= Thomas P. McHenry =

American politician

Thomas P. McHenry

Thomas Patrick McHenry (February 28, 1898 – May 22, 1971) was a Democratic politician from Philadelphia who served as city commissioner.

McHenry was born in Philadelphia in 1898 to John McHenry and Rosa (Cosgriff) McHenry. McHenry's father was born in Scotland, but all four of his grandparents were originally from Ireland. He grew up in the Kensington neighborhood, attended Northeast High School, and later served in the United States Coast Guard. He married Mary McBride in 1919, and they had three children.

McHenry entered the insurance business and also became involved in local Democratic politics. He was elected leader of the 51st ward and served as secretary to City Commissioner John J. Hennessey. When Hennessey died in office in 1945, McHenry was selected to fill his post. He was re-elected in 1947, remaining the lone Democrat on the three-member commission.

In 1951, Democrats captured city government, including the majority on the city commission. McHenry led the voting, followed by fellow Democrat Maurice S. Osser. Republican Walter I. Davidson rounded out the three-member commission. The office was a county office, a holdover from the time before consolidation of the townships in Philadelphia County into one city. The most important of the remaining duties of a commissioner in Philadelphia was the conduct of the city's elections; they also had responsibility for regulating weights and measures.

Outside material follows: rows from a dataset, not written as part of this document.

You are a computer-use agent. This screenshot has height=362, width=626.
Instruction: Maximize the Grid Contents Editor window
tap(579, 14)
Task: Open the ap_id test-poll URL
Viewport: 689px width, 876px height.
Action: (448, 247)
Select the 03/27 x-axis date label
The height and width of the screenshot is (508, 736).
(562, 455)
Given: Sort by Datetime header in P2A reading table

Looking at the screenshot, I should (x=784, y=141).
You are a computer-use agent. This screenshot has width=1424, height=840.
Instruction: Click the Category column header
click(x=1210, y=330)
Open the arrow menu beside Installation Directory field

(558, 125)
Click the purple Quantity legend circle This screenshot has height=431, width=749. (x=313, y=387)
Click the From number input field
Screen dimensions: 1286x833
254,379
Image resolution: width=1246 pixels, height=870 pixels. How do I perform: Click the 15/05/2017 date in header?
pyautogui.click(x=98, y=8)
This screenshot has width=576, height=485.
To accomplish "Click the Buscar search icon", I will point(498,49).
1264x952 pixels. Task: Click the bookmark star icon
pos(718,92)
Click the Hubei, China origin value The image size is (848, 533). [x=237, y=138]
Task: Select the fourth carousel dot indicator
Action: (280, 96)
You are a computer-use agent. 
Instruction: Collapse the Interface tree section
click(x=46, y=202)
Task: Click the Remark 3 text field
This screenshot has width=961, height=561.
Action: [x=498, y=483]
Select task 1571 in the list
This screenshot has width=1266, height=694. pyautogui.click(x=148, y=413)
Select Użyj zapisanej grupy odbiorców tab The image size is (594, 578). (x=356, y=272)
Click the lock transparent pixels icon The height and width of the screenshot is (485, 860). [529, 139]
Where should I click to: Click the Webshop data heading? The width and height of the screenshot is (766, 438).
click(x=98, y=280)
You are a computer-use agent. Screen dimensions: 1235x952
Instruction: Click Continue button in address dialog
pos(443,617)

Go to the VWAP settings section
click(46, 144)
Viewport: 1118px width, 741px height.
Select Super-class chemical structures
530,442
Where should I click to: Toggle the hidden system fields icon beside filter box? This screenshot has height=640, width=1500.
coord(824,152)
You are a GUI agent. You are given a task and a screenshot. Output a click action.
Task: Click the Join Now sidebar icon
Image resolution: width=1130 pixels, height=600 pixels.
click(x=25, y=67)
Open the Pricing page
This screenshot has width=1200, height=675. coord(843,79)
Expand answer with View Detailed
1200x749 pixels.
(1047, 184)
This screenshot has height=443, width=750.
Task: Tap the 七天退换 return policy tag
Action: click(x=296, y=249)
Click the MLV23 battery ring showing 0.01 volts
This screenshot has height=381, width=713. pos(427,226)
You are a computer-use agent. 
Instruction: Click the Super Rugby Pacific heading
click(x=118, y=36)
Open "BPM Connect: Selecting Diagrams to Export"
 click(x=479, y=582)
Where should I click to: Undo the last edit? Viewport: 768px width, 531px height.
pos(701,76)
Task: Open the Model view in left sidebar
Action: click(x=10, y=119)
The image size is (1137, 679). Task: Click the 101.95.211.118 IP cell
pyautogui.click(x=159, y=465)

McHenry was reelected in 1955, 1959, 1963, and 1967. McHenry was elected chairman of the commission in 1951, a position he held until 1964, when he yielded it to Osser. In 1967, he split from the Democratic party hierarchy by backing James Tate for mayor over Alexander Hemphill. The party organization declined to endorse him as a result, but McHenry easily won his primary (as did Tate) and was reelected in November. He remained in office until 1971, when he died of a heart attack at the age of 73.